#### EXERCISE OBJECTIVE:
In the post on suppressing evidence in Texas, which article of the Texas Code of Criminal Procedure governs jury suppression of evidence?

START DOCUMENT SECTION

There was a little discussion on Twitter this morning, started by Houston DWI lawyer Paul Kennedy, about suppression of illegally obtained evidence in Texas.

In Texas, foreigners are often surprised to learn, juries can decide suppression issues on disputed facts-for example, when the cops say that they stopped the defendant for not wearing a seatbelt and the defendant or a passenger says that the defendant was buckled in.

How does that work? The charge is the thing. Caselaw doesn't mean squat to a jury; when you want to know how the law applies practically, you begin and end with the instructions that a jury is given.

Here's a typical Texas jury charge (from Harris County's charge bank) on jury suppression of evidence under Article 38.23, Texas Code of Criminal Procedure:

You are instructed that no evidence obtained by an officer or other person in violation of any provisions of the Constitution or laws of the State of Texas, or of the Constitution or laws of the United States of America, shall be admitted in evidence against the accused on the trial of any criminal case. You are further instructed that before an officer has the right to make a temporary investigative detention of a defendant, the officer must have a reasonable suspicion that the defendant is connected with some criminal activity that is or has occurred. To justify an investigative detention, an officer must have specific articulable facts, which taken together with rational inferences from those facts, lead him to conclude that the person detained actually is, has been, or soon will be engaged in criminal activity. The reasonableness of a temporary detention must be examined in terms of the total of the circumstances. The test for reasonable suspicion is not whether conduct is innocent or guilty, but the degree of suspicion that attaches to noncriminal acts. Now, therefore, before you consider the testimony of Officers Harmon and Corley concerning their observations of the defendant after his detention, you must first find beyond a reasonable doubt that the officer had such reasonable suspicion, and if you do not so find beyond a reasonable doubt you will disregard such testimony.

END DOCUMENT SECTION
START RECORDS SHOWN

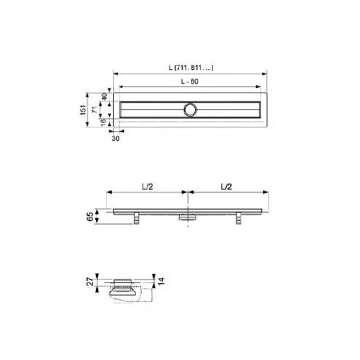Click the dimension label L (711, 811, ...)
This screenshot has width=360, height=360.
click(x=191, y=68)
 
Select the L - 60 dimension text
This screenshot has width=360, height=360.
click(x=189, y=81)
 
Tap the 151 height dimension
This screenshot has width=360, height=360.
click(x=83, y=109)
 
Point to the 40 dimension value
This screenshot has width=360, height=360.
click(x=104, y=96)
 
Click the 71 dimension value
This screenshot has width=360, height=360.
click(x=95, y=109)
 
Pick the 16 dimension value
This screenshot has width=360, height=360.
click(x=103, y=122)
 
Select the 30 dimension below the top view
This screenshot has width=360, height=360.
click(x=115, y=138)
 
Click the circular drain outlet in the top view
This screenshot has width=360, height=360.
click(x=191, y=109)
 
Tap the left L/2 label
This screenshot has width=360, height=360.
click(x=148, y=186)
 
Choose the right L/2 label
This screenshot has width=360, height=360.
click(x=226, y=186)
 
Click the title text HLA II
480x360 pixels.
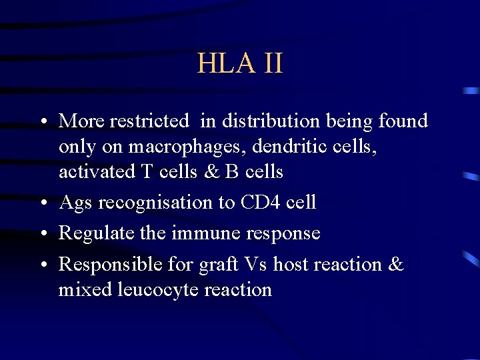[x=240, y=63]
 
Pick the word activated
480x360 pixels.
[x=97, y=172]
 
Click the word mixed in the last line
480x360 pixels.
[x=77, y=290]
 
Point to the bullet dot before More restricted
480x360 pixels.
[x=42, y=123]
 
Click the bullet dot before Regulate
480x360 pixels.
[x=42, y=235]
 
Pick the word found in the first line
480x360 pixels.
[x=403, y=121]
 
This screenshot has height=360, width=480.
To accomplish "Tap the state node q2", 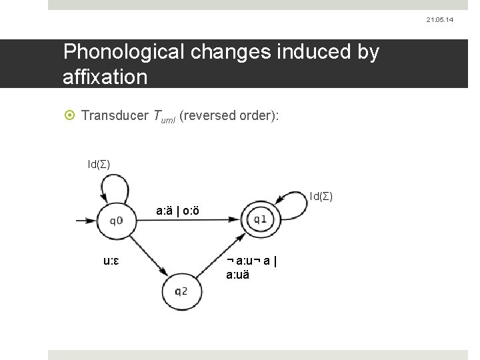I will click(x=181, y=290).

END RECORDS SHOWN
START RECORDS SHOWN

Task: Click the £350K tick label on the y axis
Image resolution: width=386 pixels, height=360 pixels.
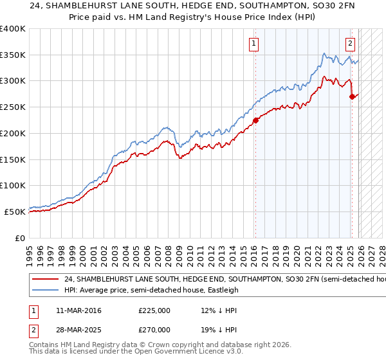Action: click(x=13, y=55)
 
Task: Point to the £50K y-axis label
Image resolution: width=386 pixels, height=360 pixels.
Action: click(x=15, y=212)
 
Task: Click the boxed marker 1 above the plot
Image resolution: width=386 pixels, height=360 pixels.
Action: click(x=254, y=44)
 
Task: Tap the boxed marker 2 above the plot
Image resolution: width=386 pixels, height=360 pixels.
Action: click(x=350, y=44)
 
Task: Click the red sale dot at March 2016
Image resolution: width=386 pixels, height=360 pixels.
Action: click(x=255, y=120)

END RECORDS SHOWN

#### TASK ANSWER:
Article 38.23